Jean-François Copé révèle sa principale différence avec les autres candidats à la primaire de la droite

Publié à 12h35, le 10 septembre 2016 , Modifié à 12h42, le 10 septembre 2016

Jean-François Copé révèle sa principale différence avec les autres candidats à la primaire de la droite
© BERTRAND GUAY / AFP
Image Amandine Réaux


Ils sont donc huit. Après le dépôt vendredi 9 septembre de sept candidatures auprès de la Haute autorité (celles d'Alain Juppé, Nicolas Sarkozy, Bruno Le Maire, François Fillon, Jean-François Copé, Nathalie Kosciusko-Morizet et Hervé Mariton), en plus de celle de Jean-Frédéric Poisson (PCD), la primaire de la droite est lancée.

Les candidats doivent plus que jamais défendre leur projet face à leurs concurrents. Et surtout : montrer qu’ils sont uniques. C’est l'exercice auquel s’essaye Jean-François Copé ce samedi dans Le Figaro. Le chantre de la "droite décomplexée" assure d’abord qu’il n’est nul besoin de restreindre l’État de droit pour lutter contre le terrorisme, contrairement au camp Sarkozy. "Cette querelle entre tenants de la sécurité et tenants de l’État de droit est absurde. Ce qu’il faut adapter, ce sont les lois, pas la Constitution qui n’empêche en rien d’agir", développe-t-il, plaidant pour un "tournant sécuritaire".

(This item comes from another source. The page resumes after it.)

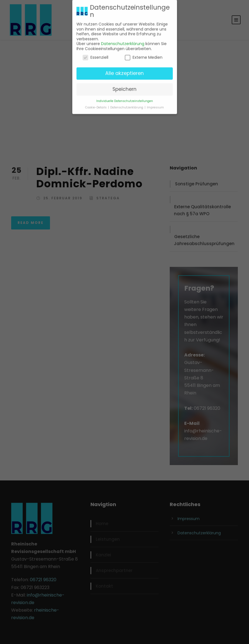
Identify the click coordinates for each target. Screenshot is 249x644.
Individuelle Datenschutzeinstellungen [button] (124, 99)
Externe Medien (143, 55)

Et puis, le député-maire de Meaux révèle sa principale différence avec les autres candidats :



Je vais toujours plus loin qu’eux.


Monsieur "toujours-plus" cite alors une série d’exemples de propositions de ses concurrents, qui paraissent bien fades à ses yeux car lui va "plus loin" :



Je veux interdire le port du voile dans les établissements publics, pas Alain Juppé. Je souhaite des référendums d’entreprises, sans passer par l’étape des syndicats, à la différence de Nicolas Sarkozy. Je veux gouverner par ordonnances ; Nicolas Sarkozy et François Fillon s’y opposent et privilégient la piste suicidaire du référendum. Comme si la leçon du Brexit n’avait pas suffi ! Mais la principale différence, c’est qu’ils doivent tous justifier qu’ils n’ont rien fait de tout cela lorsqu’ils dirigeaient la France. Pourquoi le feraient-ils demain ?


Récemment, François Hollande a lui aussi révélé sa principale différence avec ses concurrents : il est "le président de la République". Pas surprenant (mais incontestable).



[BONUS TRACK]

Jean-François Copé croit très fort en ses chances de victoire, bien qu’il ne soit crédité que de 1 à 2 % dans les sondages. Pour le montrer, il dresse une analogie pour le moins inattendue avec son pire ennemi :

À 52 ans - ironie de la vie, c’est l’âge de Nicolas Sarkozy en 2007 -, je me sens prêt à assumer la fonction présidentielle si les Français le souhaitent.

L’élu de Seine-et-Marne espère donc que son âge est le signe d’un destin similaire à celui de Nicolas Sarkozy, élu président de la République en 2007.